What to do: Every entry below should be transcribed exactly; pictures stay out of the copy.

(Pixel coordinate grounding data)
<<<<

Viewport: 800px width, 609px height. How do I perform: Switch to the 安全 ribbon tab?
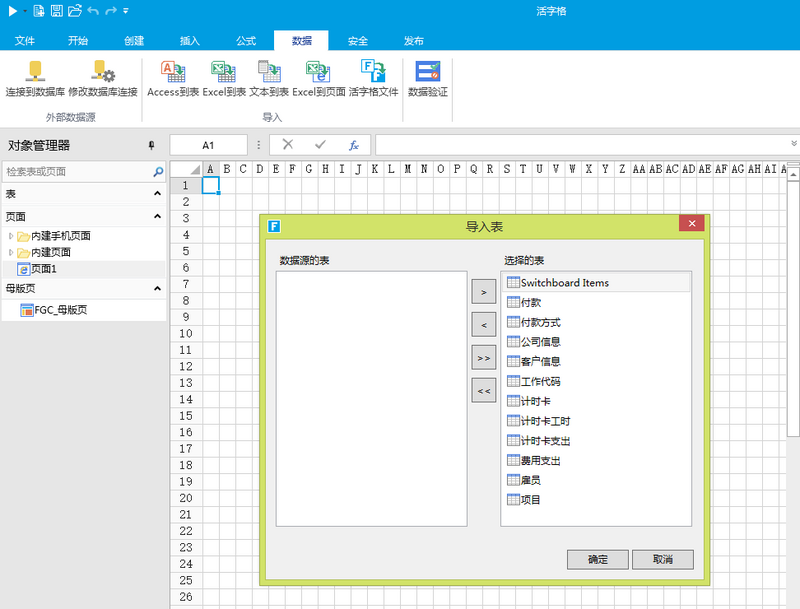point(357,41)
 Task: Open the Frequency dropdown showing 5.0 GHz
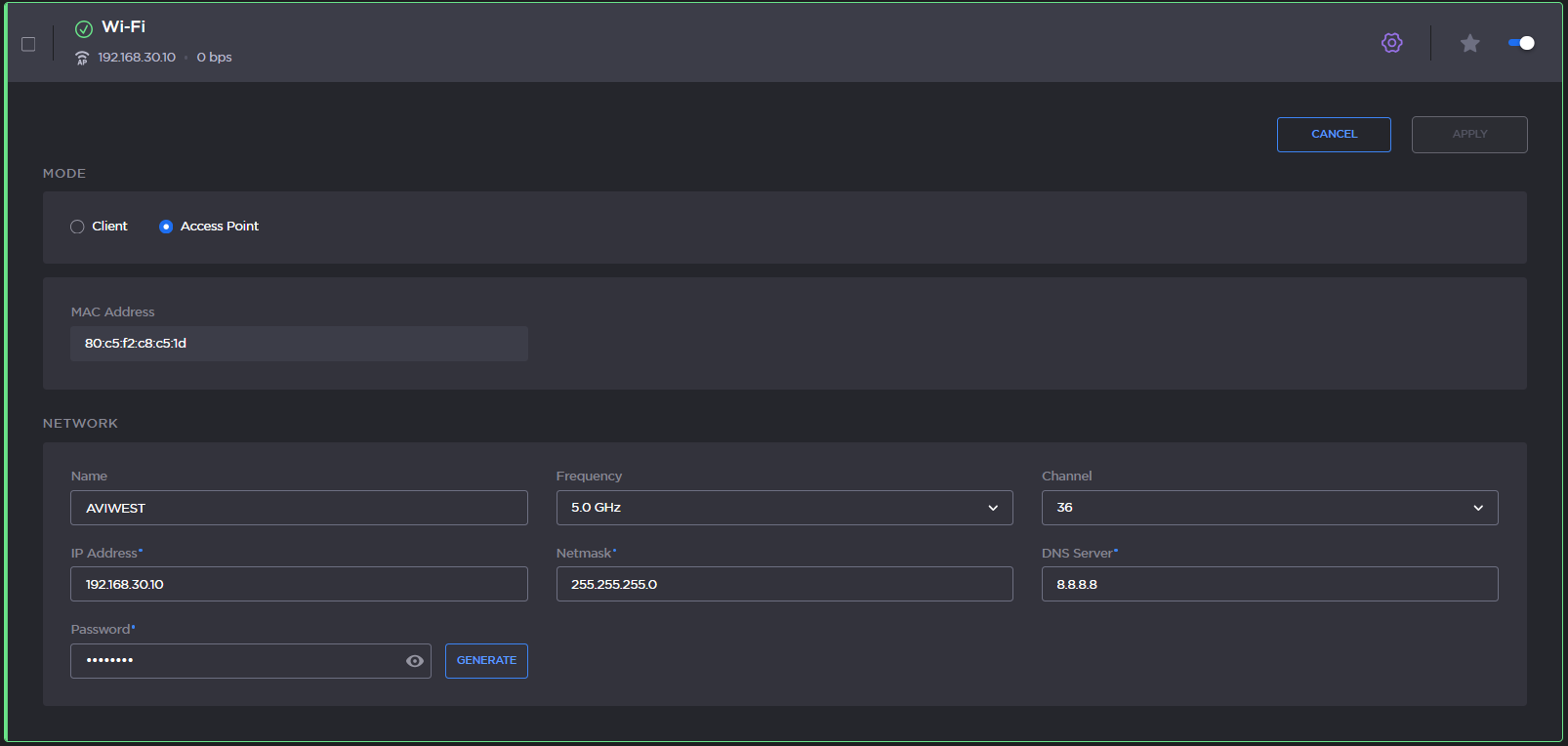coord(784,508)
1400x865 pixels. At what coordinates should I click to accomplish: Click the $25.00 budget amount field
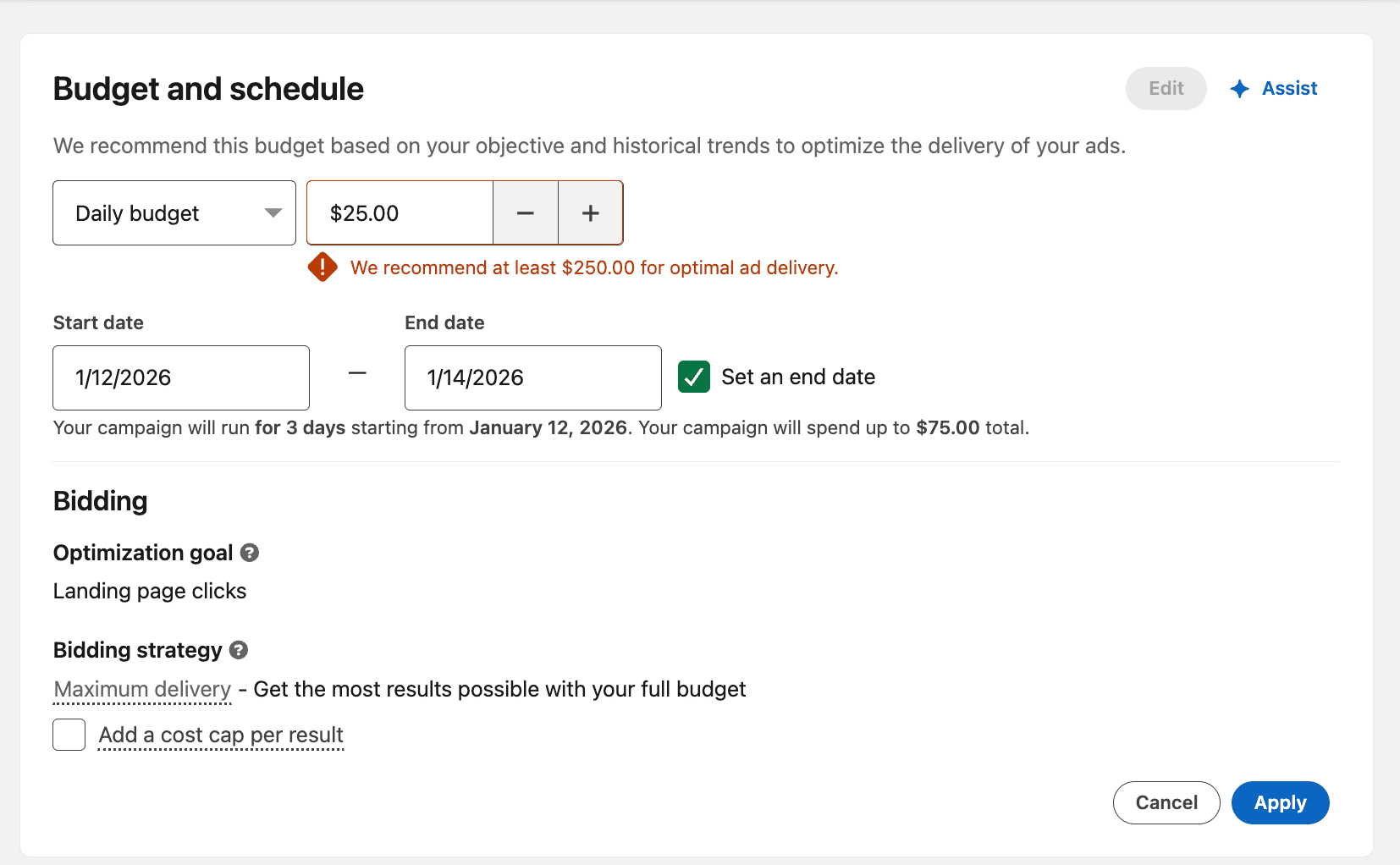point(398,212)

>>>>

Output below:
Viewport: 800px width, 609px height. How do I perform: Switch to the 安全 ribbon tab?
point(357,41)
 Task: Open the Frequency dropdown showing 5.0 GHz
coord(784,508)
1400x865 pixels. At what coordinates should I click to accomplish: Click the $25.00 budget amount field
point(398,212)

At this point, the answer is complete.